■ **Directions**:
What I need is an exact repeat of the lines from the one with "Viewport: 1492px width, 525px" through the end of the listing below. Leave out every picture.

-------

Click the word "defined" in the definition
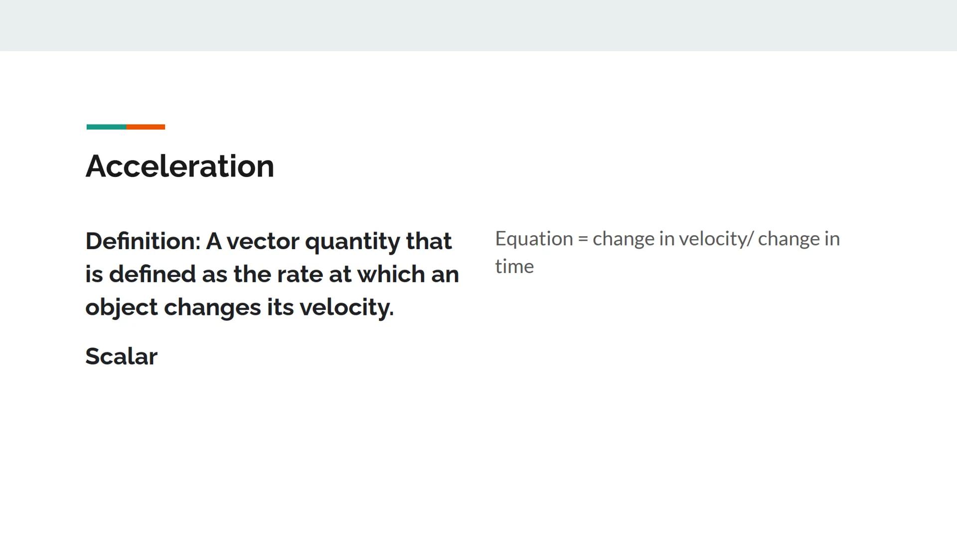 (152, 274)
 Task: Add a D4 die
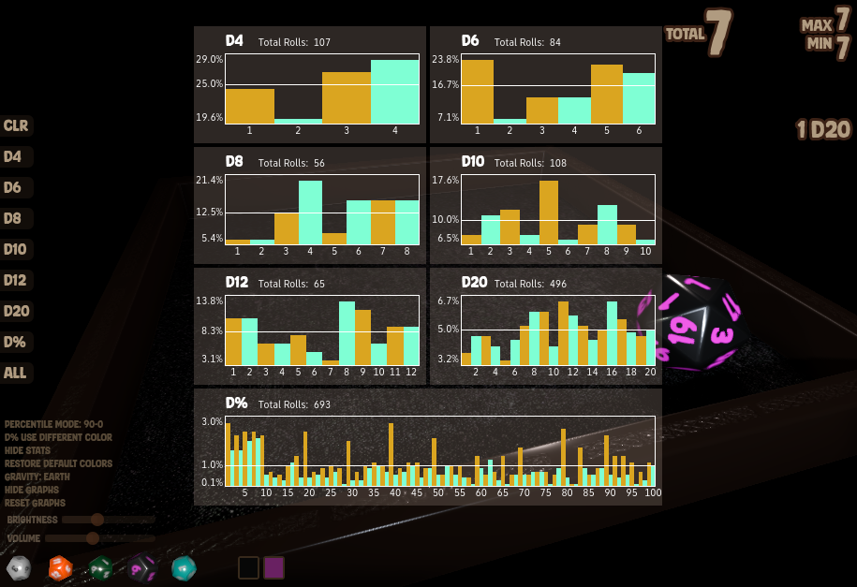coord(15,156)
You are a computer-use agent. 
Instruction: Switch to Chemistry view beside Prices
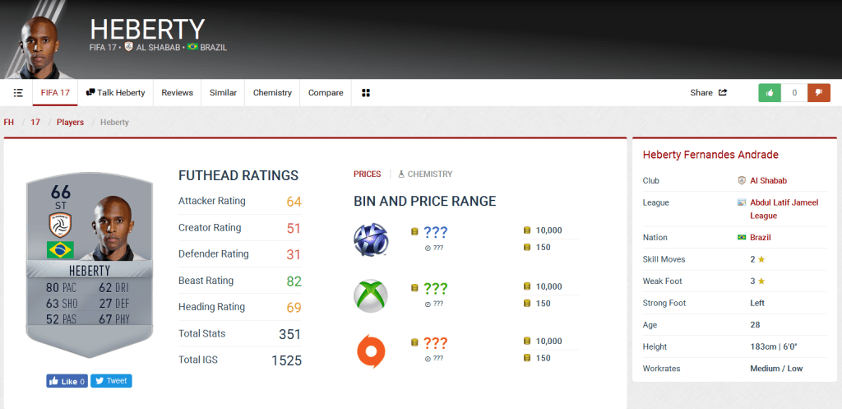(x=425, y=174)
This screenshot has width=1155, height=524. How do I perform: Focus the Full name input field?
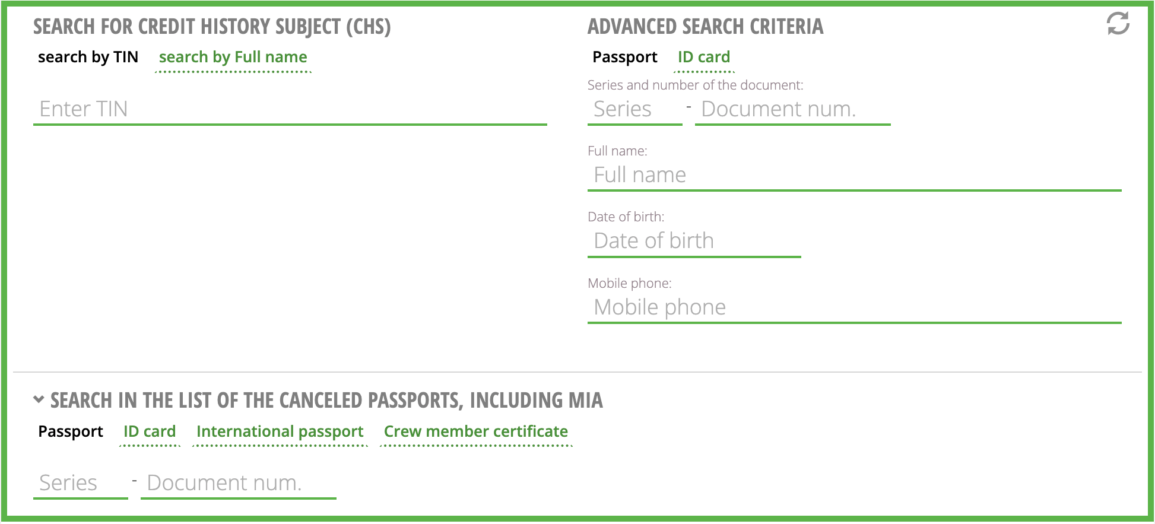[854, 176]
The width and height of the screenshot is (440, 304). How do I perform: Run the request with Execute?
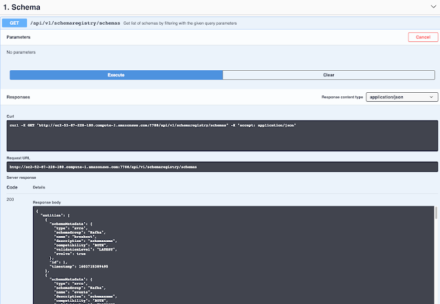tap(116, 74)
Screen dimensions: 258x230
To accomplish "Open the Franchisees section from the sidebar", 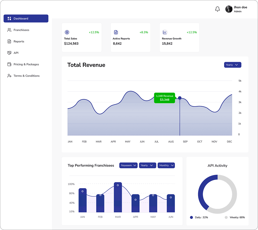I will click(x=21, y=30).
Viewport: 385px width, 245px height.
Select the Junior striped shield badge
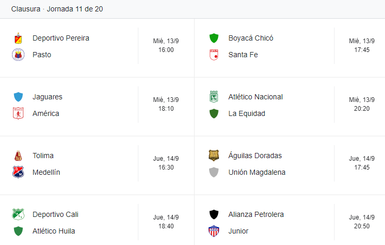214,231
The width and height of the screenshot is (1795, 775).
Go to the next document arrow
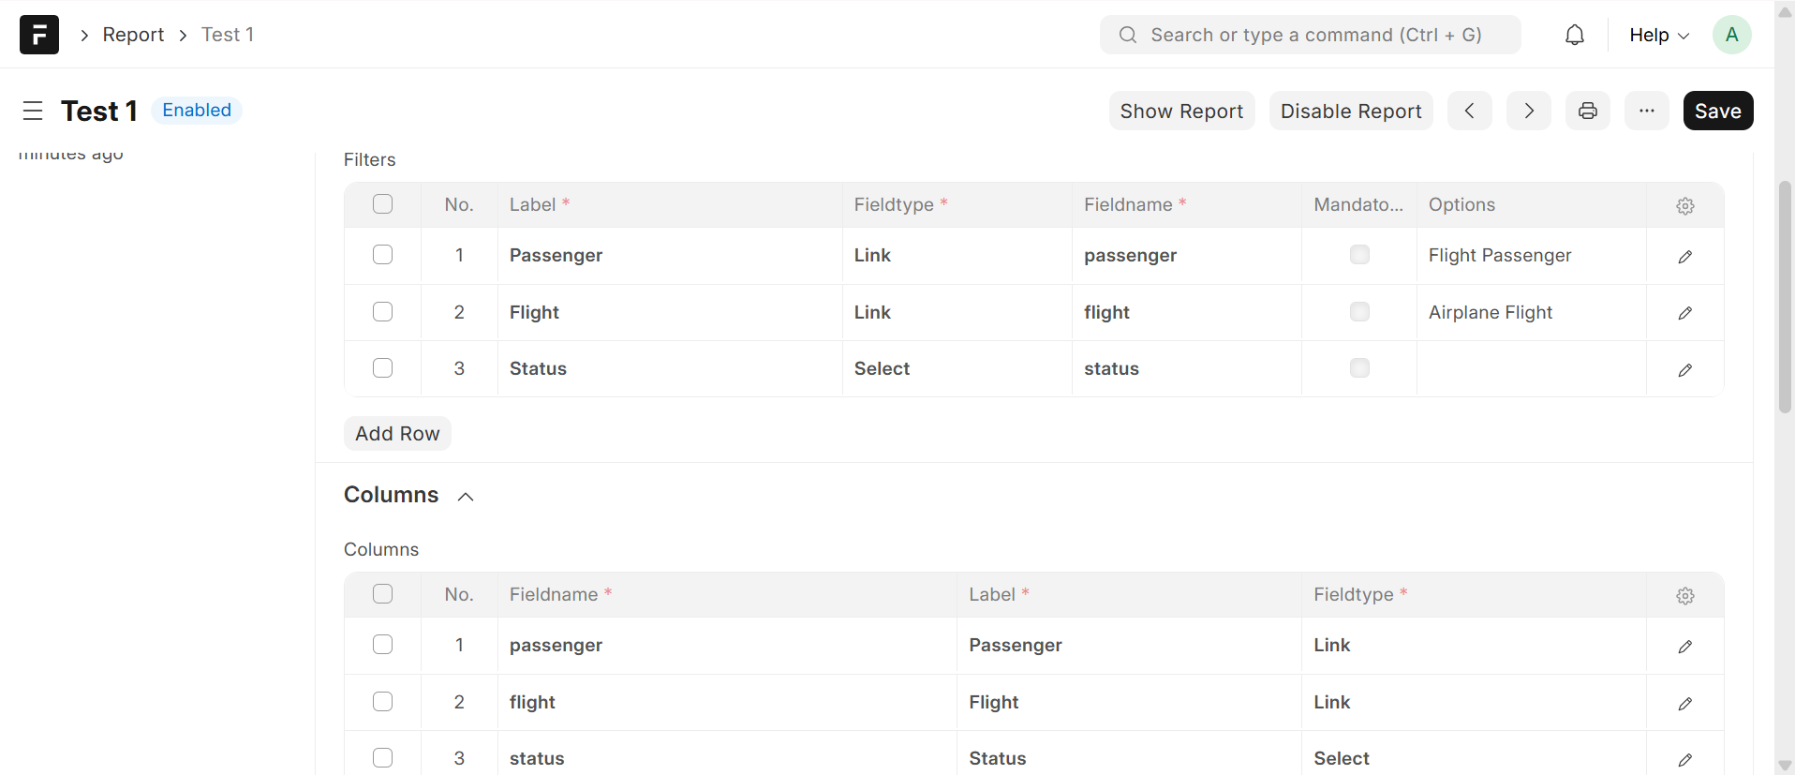(1528, 111)
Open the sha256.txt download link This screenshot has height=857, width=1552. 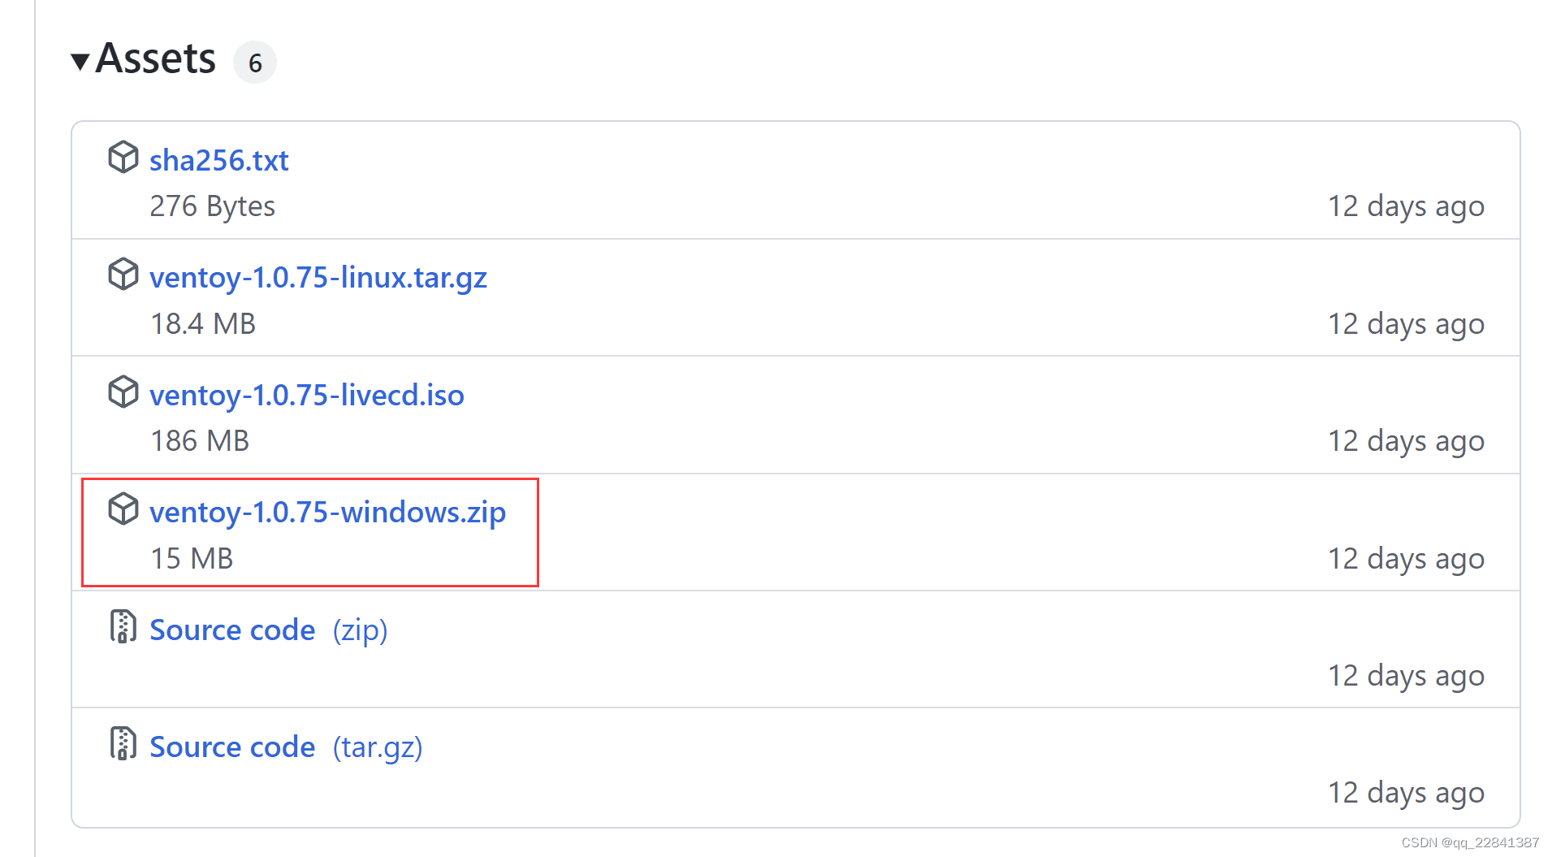coord(219,160)
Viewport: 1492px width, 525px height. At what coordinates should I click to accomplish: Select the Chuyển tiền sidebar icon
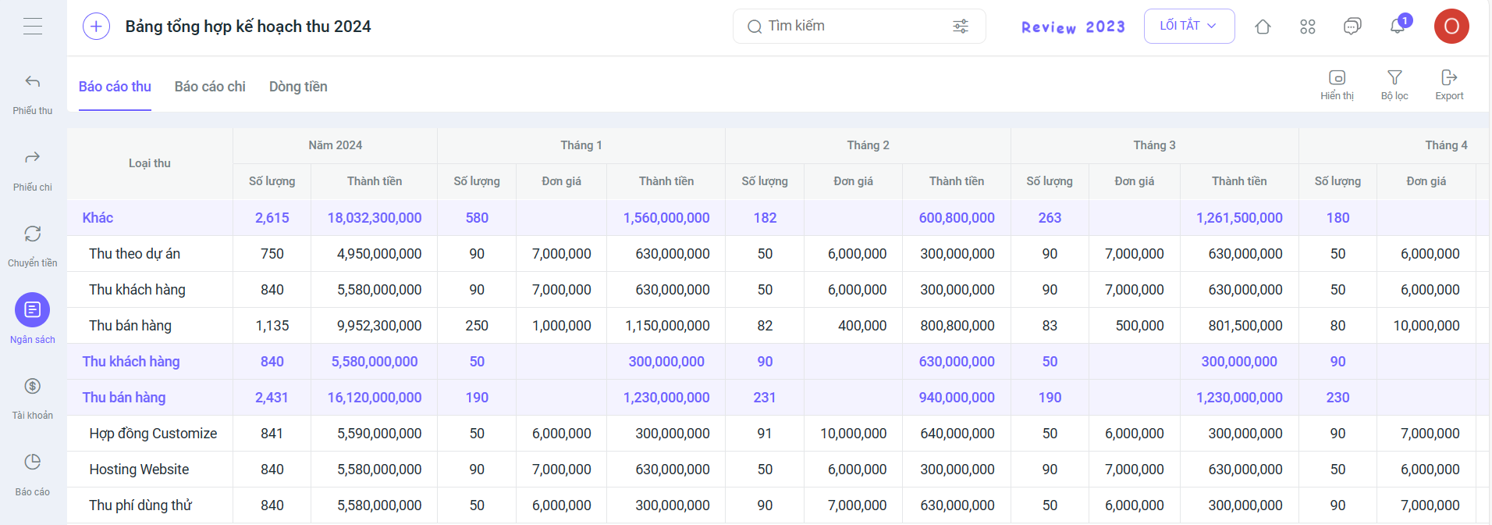(33, 234)
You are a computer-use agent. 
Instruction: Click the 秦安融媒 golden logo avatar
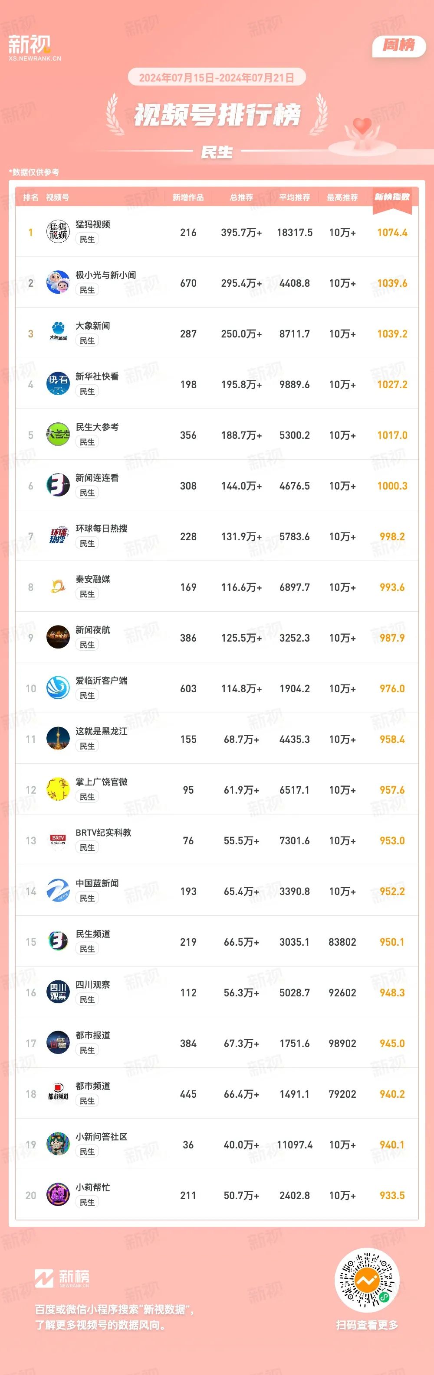pos(58,587)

-------

■ **Final answer**:
Viewport: 1492px width, 525px height. At what coordinates should I click to accomplish: Select the Chuyển tiền sidebar icon
(33, 234)
You are a computer-use agent. 
Instruction: Click the 秦安融媒 golden logo avatar
pos(58,587)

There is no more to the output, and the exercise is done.